Built To Last

Théâtre Nanterre-Amandiers

  • Date Du 20 au 24 mars 2019

Photo Eva Würdinger, Chris Van der Burght et Julian Röder

 

Meg Stuart propose une expérimentation corporelle radicale autour de la dynamique cosmique à travers une danse déconstruite interrogeant l’extase de l’humain pour les mécaniques éternelles de l’univers vers lesquelles il tend.

 

Un immense mobile surplombe le plateau quasiment nu, à l’exception d’une maquette de squelette de dinosaure. Celle-ci sera rapidement démontée par les cinq danseurs lors d’une scène d’ouverture radicale caractérisée par l’éparpillement et la déconstruction des corps énergiques des performeurs.

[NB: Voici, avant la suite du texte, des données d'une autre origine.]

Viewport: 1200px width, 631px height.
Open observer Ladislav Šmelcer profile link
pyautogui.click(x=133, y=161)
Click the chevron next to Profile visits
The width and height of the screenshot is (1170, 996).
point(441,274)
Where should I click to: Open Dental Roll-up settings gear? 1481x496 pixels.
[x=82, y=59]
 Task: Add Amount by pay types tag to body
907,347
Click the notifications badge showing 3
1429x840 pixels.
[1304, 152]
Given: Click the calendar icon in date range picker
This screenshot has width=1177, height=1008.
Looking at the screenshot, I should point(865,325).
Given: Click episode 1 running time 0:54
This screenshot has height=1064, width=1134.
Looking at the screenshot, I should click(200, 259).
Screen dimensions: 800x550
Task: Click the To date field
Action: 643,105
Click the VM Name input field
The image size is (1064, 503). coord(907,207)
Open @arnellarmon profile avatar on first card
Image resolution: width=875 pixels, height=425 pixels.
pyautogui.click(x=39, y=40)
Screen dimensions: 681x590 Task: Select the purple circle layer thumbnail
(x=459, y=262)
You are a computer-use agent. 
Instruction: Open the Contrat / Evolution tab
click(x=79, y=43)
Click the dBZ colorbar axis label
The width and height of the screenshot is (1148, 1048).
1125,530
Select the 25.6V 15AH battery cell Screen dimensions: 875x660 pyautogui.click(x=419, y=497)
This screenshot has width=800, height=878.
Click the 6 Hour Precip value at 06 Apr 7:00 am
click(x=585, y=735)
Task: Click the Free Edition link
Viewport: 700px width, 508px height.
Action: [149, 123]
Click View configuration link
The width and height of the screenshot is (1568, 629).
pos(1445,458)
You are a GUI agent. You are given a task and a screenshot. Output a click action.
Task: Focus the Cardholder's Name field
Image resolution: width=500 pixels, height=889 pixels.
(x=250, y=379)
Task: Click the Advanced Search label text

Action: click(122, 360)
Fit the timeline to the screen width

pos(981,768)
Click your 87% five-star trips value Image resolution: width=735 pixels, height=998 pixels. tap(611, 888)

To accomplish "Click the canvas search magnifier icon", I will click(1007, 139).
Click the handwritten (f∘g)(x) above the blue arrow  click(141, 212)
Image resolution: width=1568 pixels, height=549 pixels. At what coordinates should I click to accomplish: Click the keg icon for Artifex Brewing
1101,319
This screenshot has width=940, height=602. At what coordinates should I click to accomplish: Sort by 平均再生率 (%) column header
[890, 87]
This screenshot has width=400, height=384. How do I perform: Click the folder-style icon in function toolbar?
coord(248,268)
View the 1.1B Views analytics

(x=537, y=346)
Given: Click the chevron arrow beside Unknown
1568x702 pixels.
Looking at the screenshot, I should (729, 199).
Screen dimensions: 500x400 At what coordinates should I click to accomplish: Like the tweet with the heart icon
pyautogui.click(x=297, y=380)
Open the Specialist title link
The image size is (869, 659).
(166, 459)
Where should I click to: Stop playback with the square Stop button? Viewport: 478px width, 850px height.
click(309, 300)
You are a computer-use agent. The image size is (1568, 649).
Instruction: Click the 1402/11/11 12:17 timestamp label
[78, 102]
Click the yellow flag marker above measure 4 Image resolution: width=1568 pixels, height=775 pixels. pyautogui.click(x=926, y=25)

Une première pause advient soudain pour que l’un des artistes justifie, avec un air gêné, le précédent chaos orchestré par leur soin. Son intervention se caractérise surtout par des citations de grands compositeurs à propos du rôle de la musique dans notre société. Ces rares prises de paroles, au milieu des aventureuses compositions de grands compositeurs avant-gardistes comme Stockhausen ou Schönberg, permettent d’annoncer la thématique centrale de la musique. Elles établissent la valeur de la musique dans la constitution quasi-mystique d’un groupe social, tout en mettant en évidence l’aspect expérimental du spectacle par un comique distancé.

 

Les recherches esthétiques de ce groupe de performeurs visent alors notamment à relier la chorégraphie microscopique des mouvements humains avec le ballet stellaire. Les danseurs suivent la dynamique rythmique de la musique mais exécutent chacun des mouvements différents qui sont influencés par leur rencontre éventuelle. La cohésion de ce groupe se forme donc à partir des dynamiques d’éléments isolés et apparemment autonomes. Ce système fonctionne sur le modèle d’un ensemble cellulaire, telles des planètes en mouvement, comme le souligne le mobile. Des tentatives d’approches avec le mobile sont également faites dans cette même optique de correspondance entre les échelles. Un des performeurs effectue ainsi sa partition saccadée au plus près des sphères du mobile en pleine rotation.

 

Le spectacle surprend encore une fois dans son final poussant la transe saccadée de la performance corporelle maitrisée dans sa sensation de fragilité. La dynamique de cette scène de réveil après les précédents tableaux oniriques se révèle être plus lente. Elle incarne progressivement l’extase douloureux de l’arrivée croissante du jour, arrachant les humains à leur contact avec le cosmos mais les amenant à une autre type de transe, ici diurne.

 

A travers son original système de correspondances physiques entre l’humain et le cosmos, Built to last met donc en avant le corps comme un monument en perpétuelle construction et déconstruction, à l’image du squelette de dinosaure reconstruit sur scène sous une forme inhabituelle et inédite. La musique sert de lien cosmique permanent pour structurer ces corps dans une même dynamique et ainsi générer le groupe social, fondement de nos éphémères sociétés humaines.